Again, we find the truth expressed in a nutshell in the Church’s dogmatic formulation: The souls of those who die in the condition of personal grievous sin [i.e., in whom charity no longer exists] enter hell. The wonderful words of St. Paul on the importance of charity reflect this as well: If I speak in the tongues of men and of angels, but have not love, I am a noisy gong or a clanging cymbal. And if I have prophetic powers, and understand all mysteries and all knowledge, and if I have all faith, so as to remove mountains, but have not love, I am nothing. If I give away all I have, and if I deliver my body to be burned, but have not love, I gain nothing (1 Cor. 13:1-3).

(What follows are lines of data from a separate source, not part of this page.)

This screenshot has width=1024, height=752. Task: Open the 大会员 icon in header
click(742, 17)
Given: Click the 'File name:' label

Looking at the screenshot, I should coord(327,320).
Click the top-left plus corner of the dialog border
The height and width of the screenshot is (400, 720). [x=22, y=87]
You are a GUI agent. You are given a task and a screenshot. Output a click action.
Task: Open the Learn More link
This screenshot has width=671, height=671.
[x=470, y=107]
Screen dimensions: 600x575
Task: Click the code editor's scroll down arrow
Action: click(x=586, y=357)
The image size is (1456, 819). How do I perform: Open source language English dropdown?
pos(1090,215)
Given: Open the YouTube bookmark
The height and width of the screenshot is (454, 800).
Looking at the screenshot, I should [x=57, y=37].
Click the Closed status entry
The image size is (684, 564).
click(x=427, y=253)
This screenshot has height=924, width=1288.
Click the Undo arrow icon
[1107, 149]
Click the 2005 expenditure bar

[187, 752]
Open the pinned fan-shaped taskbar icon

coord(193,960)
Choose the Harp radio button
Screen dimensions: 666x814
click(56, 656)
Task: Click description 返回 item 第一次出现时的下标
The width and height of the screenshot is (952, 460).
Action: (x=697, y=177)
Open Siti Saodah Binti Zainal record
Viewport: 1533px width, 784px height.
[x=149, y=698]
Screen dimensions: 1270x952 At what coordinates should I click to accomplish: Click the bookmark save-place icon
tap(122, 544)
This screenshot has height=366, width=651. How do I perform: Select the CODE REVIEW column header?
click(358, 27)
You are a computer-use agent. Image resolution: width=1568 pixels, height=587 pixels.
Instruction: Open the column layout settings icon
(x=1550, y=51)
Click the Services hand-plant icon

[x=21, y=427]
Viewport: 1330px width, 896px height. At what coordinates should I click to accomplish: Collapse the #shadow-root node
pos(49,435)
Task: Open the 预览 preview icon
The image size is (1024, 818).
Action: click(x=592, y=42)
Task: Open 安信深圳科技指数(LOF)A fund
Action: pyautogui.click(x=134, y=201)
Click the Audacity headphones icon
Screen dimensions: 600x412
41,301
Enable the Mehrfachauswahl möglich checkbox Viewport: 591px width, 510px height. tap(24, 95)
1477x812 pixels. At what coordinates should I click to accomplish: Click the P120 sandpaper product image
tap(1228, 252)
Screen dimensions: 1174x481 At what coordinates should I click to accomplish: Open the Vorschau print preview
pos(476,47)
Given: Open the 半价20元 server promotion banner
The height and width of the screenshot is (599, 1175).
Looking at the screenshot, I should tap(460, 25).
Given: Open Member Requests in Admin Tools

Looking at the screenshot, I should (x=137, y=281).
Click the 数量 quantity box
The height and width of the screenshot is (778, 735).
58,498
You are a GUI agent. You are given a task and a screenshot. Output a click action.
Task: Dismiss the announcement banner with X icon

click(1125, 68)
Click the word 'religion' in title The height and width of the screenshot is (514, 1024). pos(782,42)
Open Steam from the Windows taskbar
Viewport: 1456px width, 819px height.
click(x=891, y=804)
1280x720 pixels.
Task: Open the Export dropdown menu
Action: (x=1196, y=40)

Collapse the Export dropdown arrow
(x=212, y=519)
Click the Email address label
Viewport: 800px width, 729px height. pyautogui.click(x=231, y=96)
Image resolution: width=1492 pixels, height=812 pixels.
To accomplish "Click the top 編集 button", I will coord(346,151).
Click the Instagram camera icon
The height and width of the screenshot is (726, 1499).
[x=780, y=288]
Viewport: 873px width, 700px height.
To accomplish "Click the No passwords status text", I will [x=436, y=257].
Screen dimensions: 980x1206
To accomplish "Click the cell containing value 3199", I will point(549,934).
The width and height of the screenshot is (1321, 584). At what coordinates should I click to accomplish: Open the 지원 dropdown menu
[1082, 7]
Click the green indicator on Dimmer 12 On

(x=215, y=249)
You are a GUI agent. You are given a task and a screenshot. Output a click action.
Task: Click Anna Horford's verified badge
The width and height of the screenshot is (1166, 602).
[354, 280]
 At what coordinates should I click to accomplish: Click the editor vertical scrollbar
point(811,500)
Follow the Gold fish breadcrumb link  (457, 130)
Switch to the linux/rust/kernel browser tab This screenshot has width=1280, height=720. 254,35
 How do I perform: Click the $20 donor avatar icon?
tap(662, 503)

For the human person, in whom God placed longings that could never be fully satisfied apart from union with Him, this, in effect, is the complete devastation of his being. Nothing could be worse for him than to be eternally deprived of the object of his longing, the one for whom his whole being craves. Those in hell know they are made for God. They can clearly see that they could have been united with Him had their choices in life been different. Yet they will never have Him.
Do they wish for the reversal of their fate and the opportunity for union with God? Only as an alleviation of their sufferings, says the Angelic Doctor: The damned will wickedness, but shun punishment: and thus indirectly repent of wickedness committed (Suppl. 98, 2, ad 1). They are not persons who love God. Heaven, as the abode of all goodness, is repulsive to them. They are thoroughly locked into evil.
The pain of loss, then, is the punishment that goes deepest for those in hell. It cuts to the core of their being. But with the resurrection of the body there will be another dimension to their suffering. Suffering enters the physical realm of the person, called the pain of sense. St. Thomas, following St. Augustine and St. Gregory the Great, says that the references in Holy Scripture to a fire punishing the condemned speak of this mystery. As no person is complete without the body, so no punishment would be addressing the whole of human nature without effecting the person in a bodily way, by a physical fire of sorts (Suppl. 97, 5). This fire, dark and lacking that characteristic of light which is of divine origin and not found in hell, will bring about in the resurrected bodies of the condemned a suffering that will never cease.
Such are the consequences of rejecting the source of all goodness. It leaves the person with the complete deprivation of anything that can bring comfort and rest. On the spiritual level there is the pain of separation from ultimate goodness and resulting despair that Our Lord described as weeping and gnashing of teeth (Lk 13:28). On the physical level there is unbearable and unquenchable fire (Mt 18:8).
It is one thing to reflect abstractly about the reality of hell. It is another thing to consider it as a possible outcome for my life. Morbid, unhealthy preoccupation with the pains of the damned is not what we are after. Yet to pretend that hell could never be our future is a foolish denial of the nature of human freedom. It most assuredly can be our future if we do not embrace Jesus as our hope and our salvation by practicing His holy Gospel.
Jesus Himself, Who as God is the origin of human freedom, has been clear about the potential fate for all who depart from Him. He calls out to them not to go down that path; a call, in fact, that is the origin of our Catholic teaching on hell: If a man does not abide in Me, he is cast forth as a branch and withers; and the branches are gathered, thrown into the fire and burned. . .(Jn. 15:6).